Platinum plays a central role in a variety of electrochemical devices and its practical use depends on the prevention of electrode degradation. However, understanding the underlying atomic processes under conditions of repeated oxidation and reduction inducing irreversible surface structure changes has proved challenging. Here, we examine the correlation between the evolution of the electrochemical signal of Pt(111) and its surface roughening by simultaneously performing cyclic voltammetry and in situ electrochemical scanning tunnelling microscopy (EC-STM). We identify a ‘nucleation and early growth’ regime of nanoisland formation, and a ‘late growth’ regime after island coalescence, which continues up to at least 170 cycles.
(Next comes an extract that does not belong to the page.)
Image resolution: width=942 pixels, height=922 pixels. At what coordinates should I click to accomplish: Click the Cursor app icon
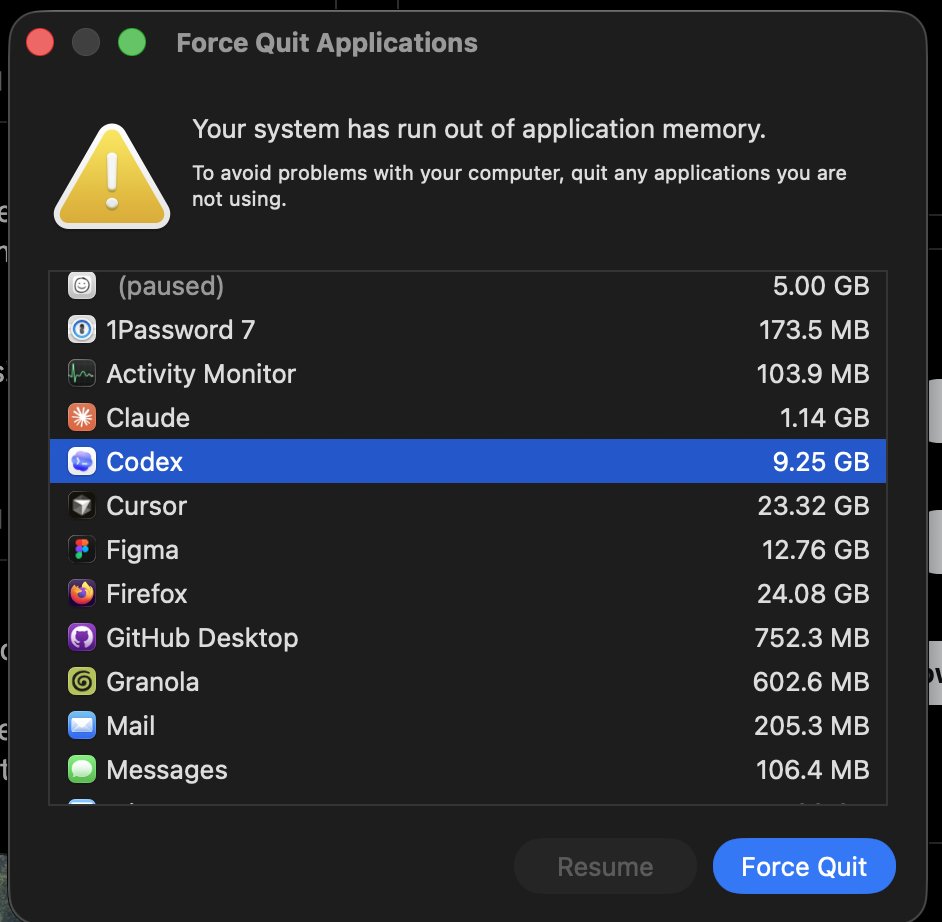(82, 506)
The correlation analysis shows that each step site that is created in the ‘late growth’ regime contributes equally strongly to both the electrochemical and the roughness evolution. In contrast, in the ‘nucleation and early growth’ regime, created step sites contribute to the roughness, but not to the electrochemical signal.

铂在各种电化学装置中起着核心作用，其实际用途取决于防止电极降解。但是，在重复氧化和还原导致不可逆的表面结构变化的条件下，了解潜在的原子过程已证明具有挑战性。在这里，我们通过同时执行循环伏安法和原位电化学扫描隧道显微镜（EC-STM），检查Pt（111）电化学信号的演变与其表面粗糙之间的相关性。我们确定了纳米岛形成的“成核和早期生长”机制，以及岛聚结后的“晚期增长”机制，该机制持续至少170个周期。相关分析表明，在“后期生长”状态下创建的每个台阶部位均对电化学和粗糙度演变具有同等重要的作用。相反，在“成核和早期生长”状态下，产生的台阶部位会增加粗糙度，但不会增加电化学信号。